• **INPUT DATA**
■ ■ ■ ■ ■ ■ ■

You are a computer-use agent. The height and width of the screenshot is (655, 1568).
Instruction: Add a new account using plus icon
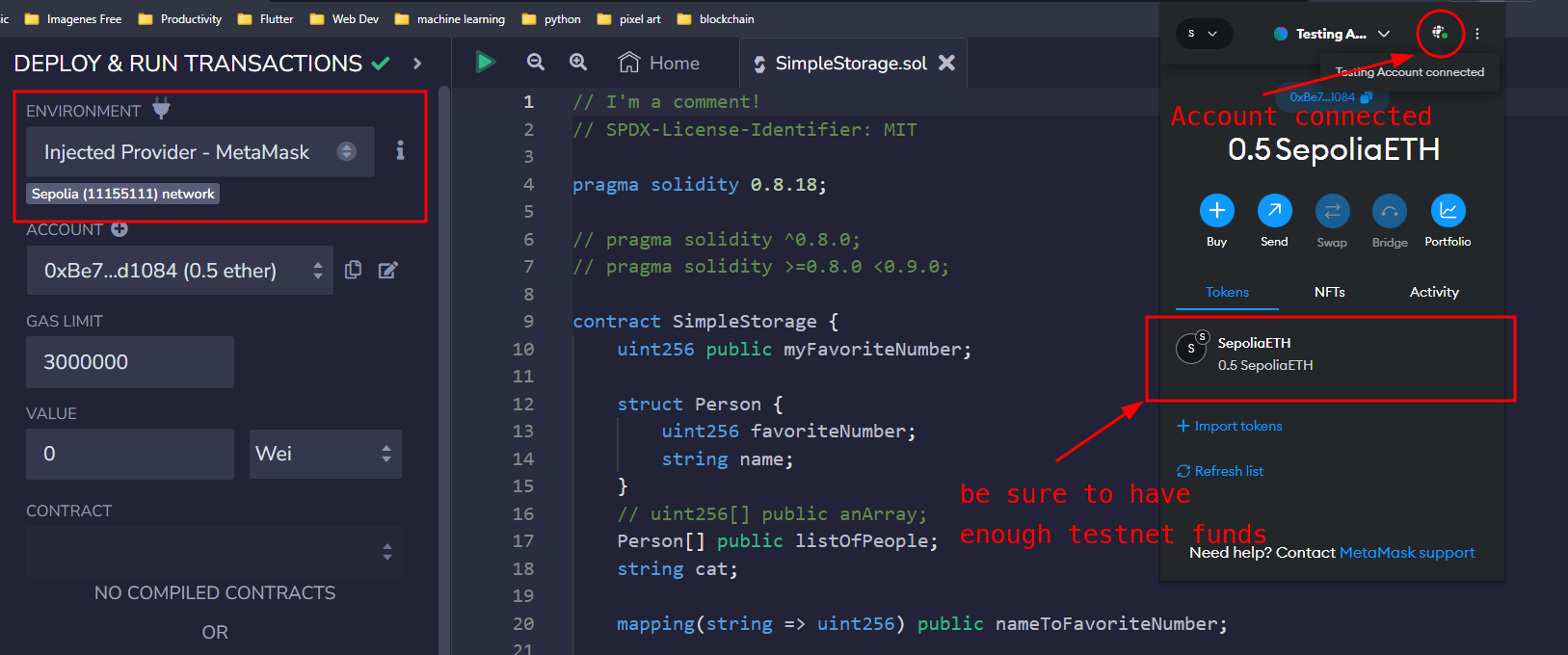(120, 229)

■ ■ ■ ■ ■ ■ ■

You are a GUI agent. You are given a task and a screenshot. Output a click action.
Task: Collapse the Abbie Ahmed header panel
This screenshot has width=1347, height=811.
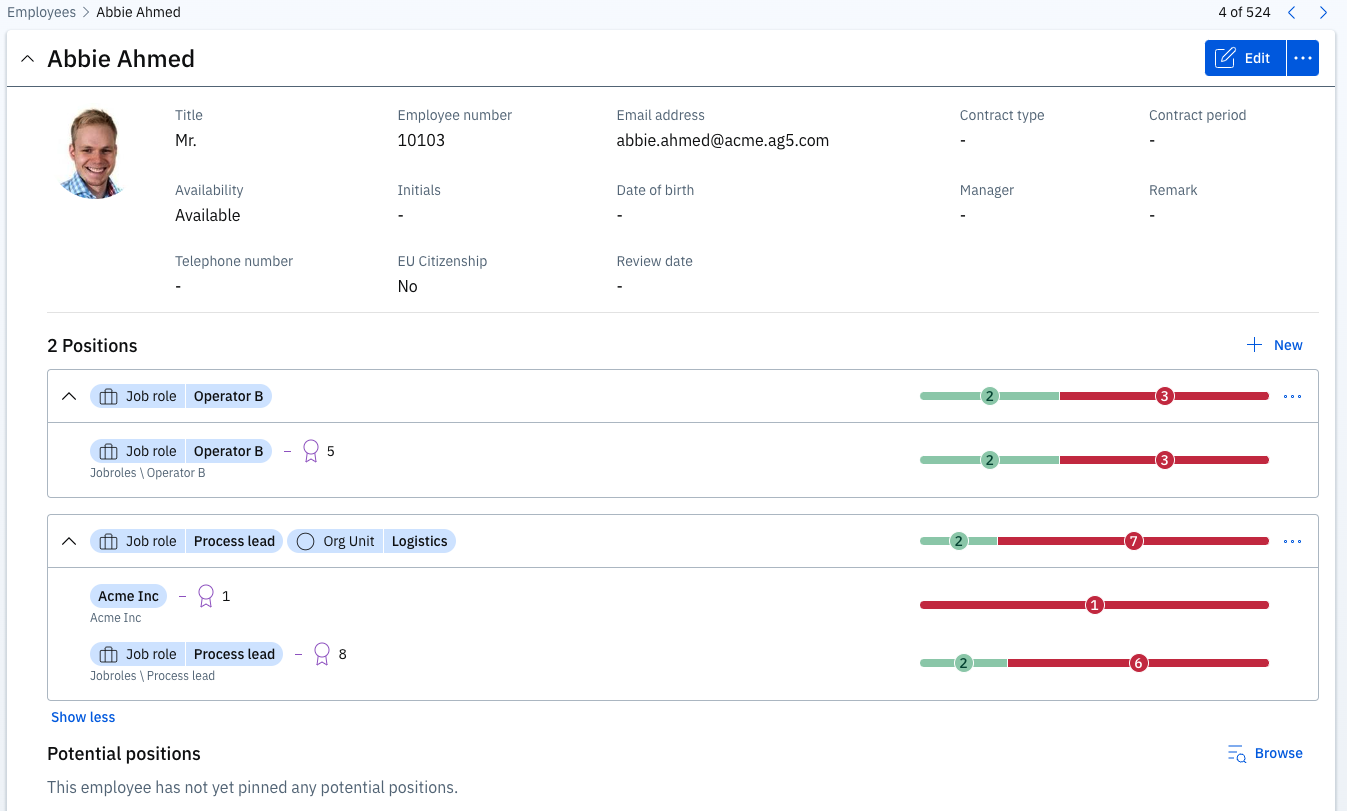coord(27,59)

■ ■ ■ ■ ■ ■ ■

• **EXERCISE DESCRIPTION**
Copy each line of the entries in which the string "agent" is found.

• **ANSWER TO THE EXERCISE**
You are a computer-use agent. The height and width of the screenshot is (655, 1568).
You are a GUI agent. You are given a task and a screenshot. Output a click action.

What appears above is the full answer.